Em 1588, ao largo de Plymouth, Inglaterra, ocorreu um dos
episódios mais importantes da história moderna: a derrota espetacular da
Invencível Armada espanhola contra os vasos de guerra improvisados de Sir Francis
Drake. O episódio seguinte foi é menos conhecido mas tem a mesma relevância.
A rainha Isabel (ou Elizabeth, no inglês original) ordenou
que sua frota se dirigisse ao sul, em direção aos portos do norte da Espanha,
encontrasse e destruísse os restos da Armada (cujos navios eram, basicamente,
portugueses). Em 18 de abril de 1589, uma frota de 150 navios, transportando
18.500 soldados ingleses bem armados, deixou Plymouth para cumprir sua missão.

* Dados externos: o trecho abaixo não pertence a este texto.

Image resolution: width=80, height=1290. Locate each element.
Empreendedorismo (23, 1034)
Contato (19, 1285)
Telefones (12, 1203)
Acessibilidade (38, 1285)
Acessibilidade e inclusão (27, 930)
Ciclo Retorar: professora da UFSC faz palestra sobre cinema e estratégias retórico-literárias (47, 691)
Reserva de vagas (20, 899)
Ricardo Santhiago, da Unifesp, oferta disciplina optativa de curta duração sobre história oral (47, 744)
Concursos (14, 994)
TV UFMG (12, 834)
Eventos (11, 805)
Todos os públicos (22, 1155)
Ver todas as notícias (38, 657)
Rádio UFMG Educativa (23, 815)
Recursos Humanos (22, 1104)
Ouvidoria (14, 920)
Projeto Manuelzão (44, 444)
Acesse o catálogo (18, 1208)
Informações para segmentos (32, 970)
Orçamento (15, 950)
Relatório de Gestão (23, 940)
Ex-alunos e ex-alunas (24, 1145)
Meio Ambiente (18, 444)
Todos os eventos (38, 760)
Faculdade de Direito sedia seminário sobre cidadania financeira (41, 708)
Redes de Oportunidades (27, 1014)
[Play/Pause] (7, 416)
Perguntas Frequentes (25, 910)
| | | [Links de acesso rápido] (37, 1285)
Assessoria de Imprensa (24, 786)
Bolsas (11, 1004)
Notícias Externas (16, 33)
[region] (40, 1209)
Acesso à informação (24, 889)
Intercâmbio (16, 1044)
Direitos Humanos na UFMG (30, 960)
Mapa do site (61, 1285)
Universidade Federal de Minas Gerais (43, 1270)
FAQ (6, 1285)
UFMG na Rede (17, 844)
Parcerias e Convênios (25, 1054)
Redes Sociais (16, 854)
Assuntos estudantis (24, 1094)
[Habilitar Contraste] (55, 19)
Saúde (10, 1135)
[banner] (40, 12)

O Tesouro inglês, naquela altura, estava absolutamente esvaziado.
As guerras simultâneas contra a Espanha e a Holanda haviam lhe custado mais do
que as 250 mil libras anuais que o Parlamento lhe concedia. Seu pedido para
aumentar a dotação foi negado.
O resultado dessa penúria foi que apenas 8 dos navios da
frota pertenciam à marinha real. Os demais foram bancados por fundos privados.
OS comandantes eram Sir Francis Drake e Sir John “Blackjack” Norris.
A bordo da embarcação de Drake encontrava-se D. António,
prior do Crato. António era filho ilegítimo de do irmão do rei D. João III. Estando
Portugal ocupado pelos espanhóis, os ingleses pretendiam expulsar estes e
instalar D. António no trono de Portugal. Pretendiam enriquecer a Inglaterra
por meio dos domínios do Império Português. A base moral era a mesma: se
prejudica a Espanha, então não é imoral.
A primeira etapa da aventura ocorreu em Corunha (ou La
Corunha). Encontraram apenas um galeão, que prontamente incendiaram.
Aproveitaram para destruir e pilhar a cidade. Após, pararam em Peniche, ao
norte de Lisboa, uma pequena vila de pescadores. Ao fim, um espanhol foi morto,
alguns ingleses morreram afogados, e antes do fim da tarde o local estava
totalmente dominado.
Dois dias depois, lançaram-se sobre Lisboa. Mas, à essa
altura, o contingente inglês estava bastante reduzido: deserções, naufrágios e
doenças reduziram a força total a cerca de 8,5 mil soldados – sendo que 2.791
estavam gravemente doentes.
Quando chegaram aos subúrbios de Lisboa, descobriram que a
área estava totalmente deserta de pessoas – apenas idosos e doentes ainda
estavam por lá. Celeiros e mercearias foram queimados. Mas deixaram para trás
grande monta de jóias e ouros nas casas. Os soldados ingleses, cuja remuneração
ocorria por meio de roubos e saques, carregaram tudo o que puderam levar.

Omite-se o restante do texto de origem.